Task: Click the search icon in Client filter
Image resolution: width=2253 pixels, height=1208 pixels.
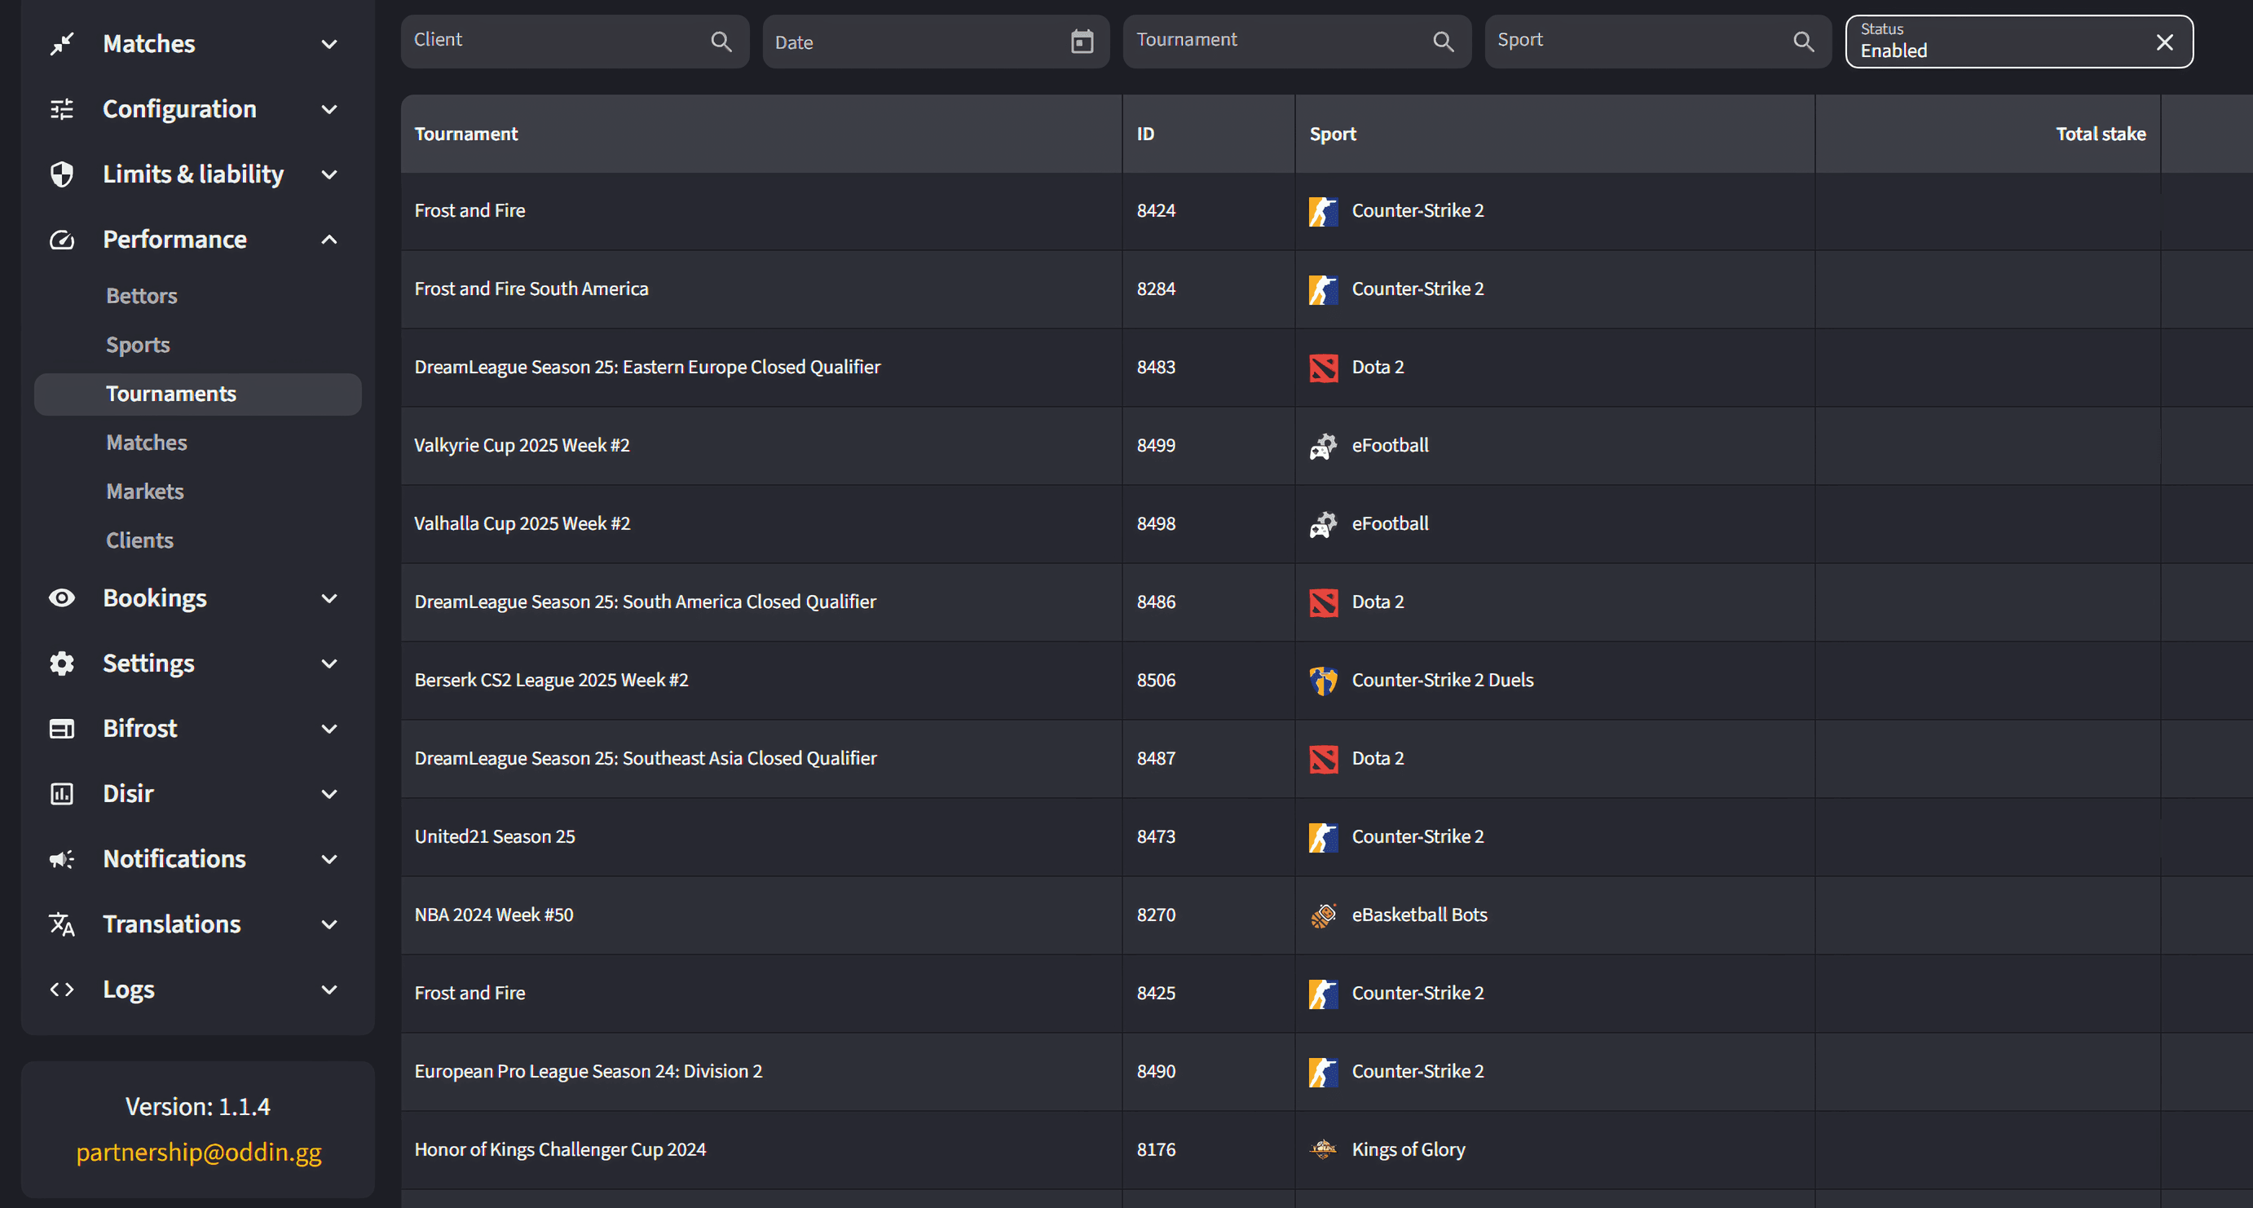Action: [721, 42]
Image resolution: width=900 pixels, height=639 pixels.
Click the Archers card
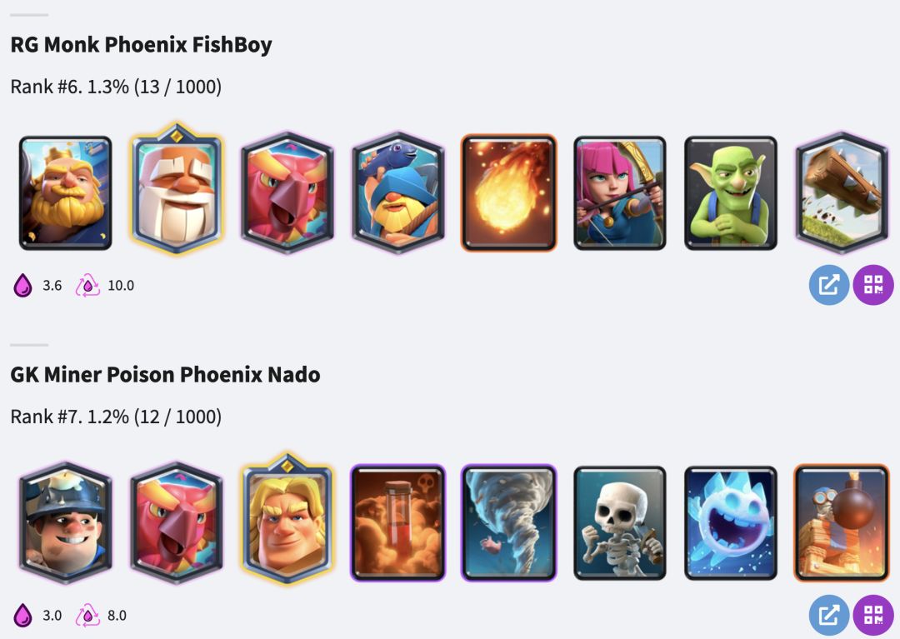[620, 192]
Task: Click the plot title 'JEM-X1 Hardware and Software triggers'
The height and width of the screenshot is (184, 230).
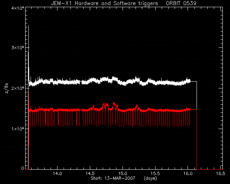Action: (105, 3)
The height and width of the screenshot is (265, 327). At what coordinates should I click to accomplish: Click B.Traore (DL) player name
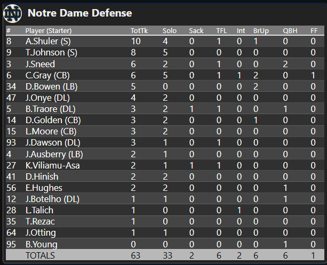tap(51, 109)
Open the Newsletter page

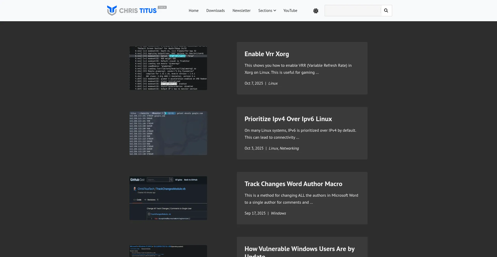(x=241, y=11)
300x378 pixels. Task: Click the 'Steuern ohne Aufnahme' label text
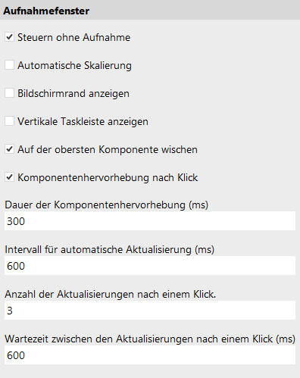pos(73,38)
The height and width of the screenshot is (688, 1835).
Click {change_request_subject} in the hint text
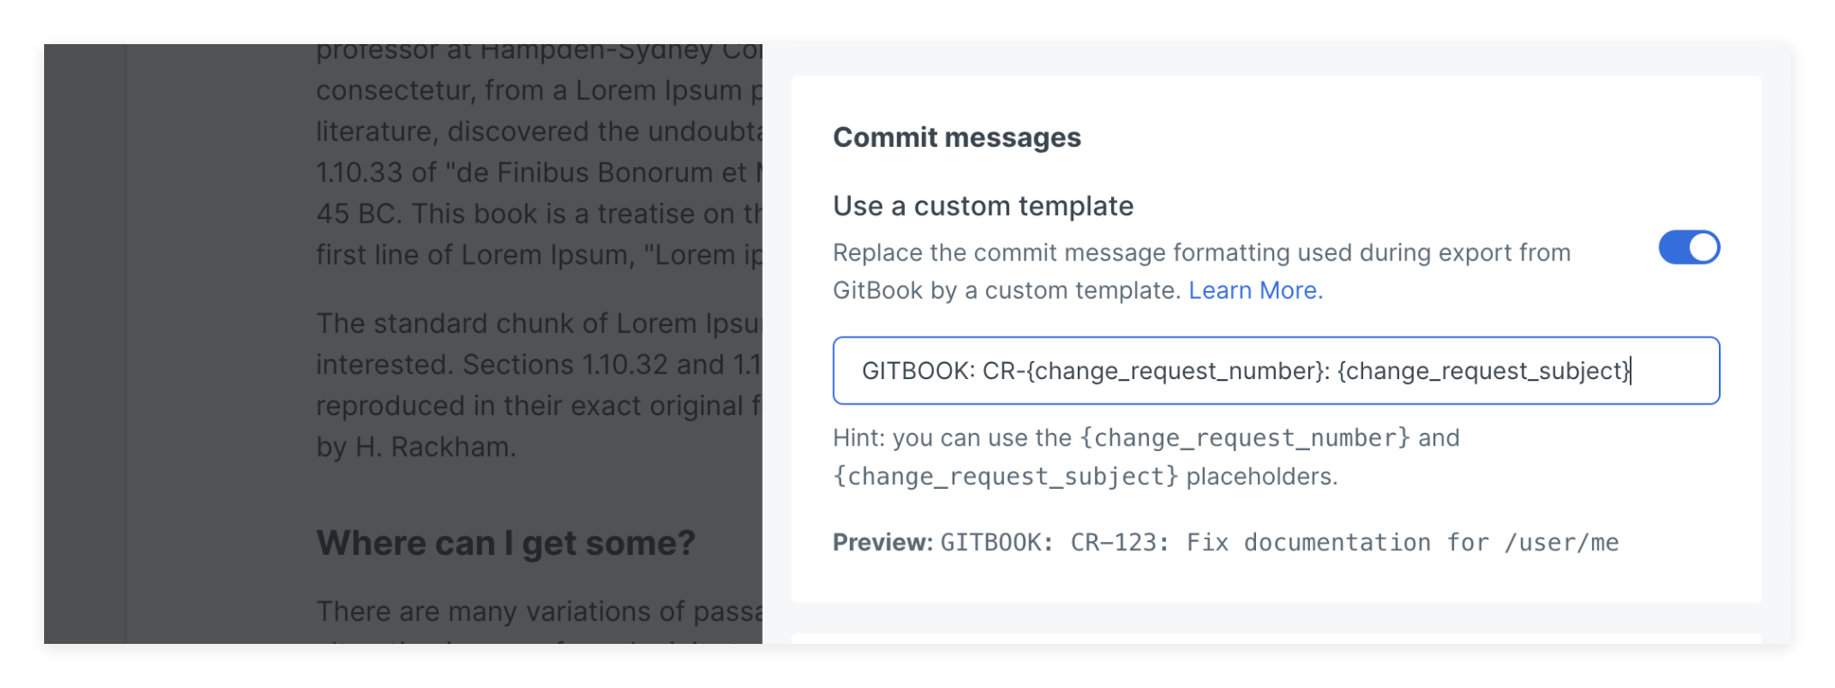(x=1005, y=476)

^^^^^^^^

Exercise prompt: Transcribe every line of the entries above word for word, omitting the pictures.

Final result:
Task: Click the search icon in Client filter
Image resolution: width=2253 pixels, height=1208 pixels.
Action: [721, 42]
Image resolution: width=900 pixels, height=639 pixels.
Click the Archers card
[620, 192]
Task: Click the plot title 'JEM-X1 Hardware and Software triggers'
The height and width of the screenshot is (184, 230).
Action: (105, 3)
The height and width of the screenshot is (265, 327). At what coordinates should I click to accomplish: Click B.Traore (DL) player name
tap(51, 109)
Open the Newsletter page

(x=241, y=11)
300x378 pixels. Task: Click the 'Steuern ohne Aufnahme' label text
pos(73,38)
The height and width of the screenshot is (688, 1835).
Click {change_request_subject} in the hint text
(x=1005, y=476)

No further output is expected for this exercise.